= Coutts Trotter (writer) =

Scottish author

Coutts Trotter (April 1831 – 5 February 1906) was a Scottish author.

The late Mr. Coutts Trotter was the eldest son of Mr. Archibald Trotter, of Dreghorn, Midlothian, and by his death, the Royal Geographical Society has lost a Fellow of thirty years' standing, and the Royal Scottish Geographical Society one of its earliest and most zealous supporters. He was born in April 1831, in Edinburgh, and was educated at Rugby and Haileybury, being destined for the service of the East India Company. Here he gave evidence of future distinction, and carried off the gold medal for political economy. But, unfortunately, he was constitutionally delicate, and was soon to find that his bad health was sufficient to debar him from any public career of usefulness. Although appointed to a post in Bengal, he got no further than Bombay, and had to return home invalided almost immediately. When sufficiently recovered he made another attempt to join his post, but with equal unsuccess; the climate was too much for him. Then he studied for a short time at Balliol College, Oxford, without any intention of entering a profession. In 1862 he married
Harriet, daughter of the Right Hon. Richard Keatinge, one of the judges of the High Court of Justice in Dublin, and some years afterwards settled in Bournemouth for the benefit of his health. Here he began reviewing for the Athenæum, which he continued to do for nearly thirty years, and for the academy till it changed hands. He also contributed to the Quarterly Review and Blackwood's Magazine. In 1882 he settled in Edinburgh, and two years afterwards he helped to found the Geographical Society of Scotland for the purpose of diffusing and popularizing that important branch of knowledge in the northern kingdom. His interest in it never slackened, and he continued to attend committee meetings almost up to the end, when he was so enfeebled that he could not walk without assistance.

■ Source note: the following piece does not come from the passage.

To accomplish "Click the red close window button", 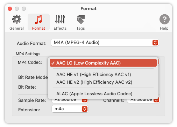I will pos(10,9).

For the benefit of his health, he was frequently ordered abroad. In 1886 he visited Fiji, Tonga, Samoa, and Australia, thereby gaining a personal knowledge of that part of the world which made him a competent authority on geographical and other questions connected therewith. He had for some years previously taken a keen interest in such questions, especially in the island of New Guinea, the extension of British influence over which found in him a warm advocate. At the invitation of his friend the Rev. Robertson Smith, then editor of the Encyclopædia Britannica, he contributed to its ninth edition the articles on Fiji and New Guinea. He also read a paper on New Guinea at the meeting of the British Association in 1883, and a more extended account of the existing knowledge of the great island was printed in the R.G.S. Proceedings in 1884. He had carefully studied the history of discovery in this region, and served for several years on the council of the Hakluyt Society.

== Family ==
His daughter Louisa Kathleen Coutts Trotter (1863–1961) married John Scott Haldane and was the mother of J. B. S. Haldane and Naomi Mitchison.